Undaunted, Andy insisted these were temporary fluctuations. Just watch. It isn't over yet. Although I was doubtful at the time, I have come to believe he may have been on to something. What is happening in allegedly secular Europe? Last year, nearly 300,000 people registered and did the pilgrimage to Santiago de Compostela, many of them not churchgoers. Another estimated several hundred thousand did it without registering. The same thing is happening at other traditional holy sites, including the newly renovated one at Trondheim, Norway. We may yet see a spiritual renewal in Europe, but don't expect it to replicate all the features of the religion that once prevailed there.

Yes, Andy was a licensed contrarian, and he aimed his contrariness at me now and then. Still, we counted each other as friends. When, more than once, I asked him for an endorsement of one of my books, he invariably supplied a good one. Once, he wrote to me privately, "May it sell 100,000 copies!" This sounded good to me, but upon reflection, I decided it was a modest goal for a man whose books, though not the sociological-theological ones, could be picked up at airport kiosks.

What I liked best about Andy, however, was not his impressive command of data, but his uncanny ability to describe the style and ethos of religion, something that graphs do not capture. He knew the centrality of stories long before "narrative theology" came into fashion. He could convey the taste and smell of American Catholicism with such pithiness and nuance that even rank outsiders could catch a glimpse inside. These insights often became clearer in his racy fiction than in his scholarly works. And yes, I confess I was a fan of those parables of romance, deceit, betrayal and ultimate vindication -- usually in ecclesiastical settings -- that Andy seemed to toss off almost annually.

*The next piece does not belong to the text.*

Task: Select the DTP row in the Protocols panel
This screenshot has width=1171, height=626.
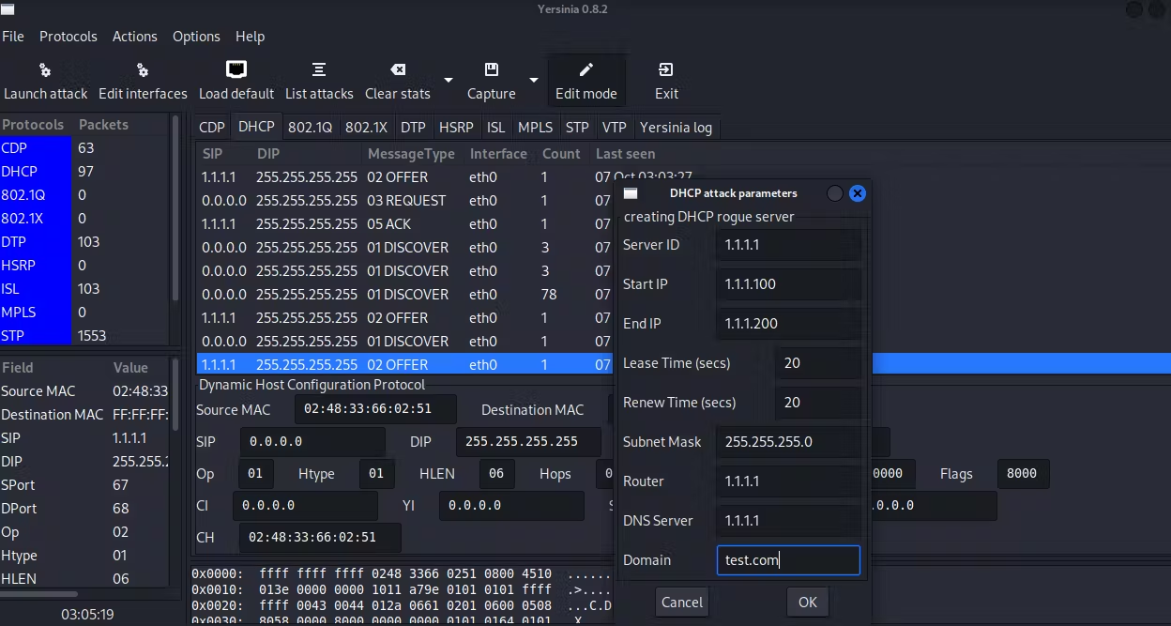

I think one of the things that kept us on good terms was the realization that we were both burrs under the saddles of our respective denominations. His advantage, however, was that he knew his adversaries so well: the frozen hierarchy, the insolence of Rome, the rigidity of much Catholic theology. It was all so palpable and self-evident. In my Baptist tradition, it was more diffuse and mercurial, hard to pin down. Once you have cleverly undercut Jerry Falwell or Pat Robertson or exposed the inanity of the Southern Baptist Convention, what else is there to do? Maybe this is why I more often aimed my shafts at the injustice of the larger society, something Andy did not do as often, perhaps because there were just too many juicy targets in his own backyard.

 I suppose the main feeling I grew to have about Andy was a mixture of fascination, admiration and, well, jealousy, or at least envy. How did he get so much done? How did he write all those racy page-turners and still maintain his scholarly standing, something I would love to have been able to do? In a couple of his books, he includes "a little priest wearing a Chicago Bears shirt," sometimes standing at the back of a crowd, observing and making an occasional wise comment. Sometimes when the priest doubled as a detective, he was more in the foreground. Still, we all knew who he was. Andy was always in the picture.

It is traditional to end tributes like this with something like "Rest in Peace." Somehow, however, that sounds a little inappropriate in this case. I am sure that wherever that little priest in the Bears shirt finds himself now, peace prevails. But I am also sure it won't be long until he will find some way to disturb it.

[Harvey Cox is Hollis Research Professor of Divinity at Harvard University and author of The Future of Faith.]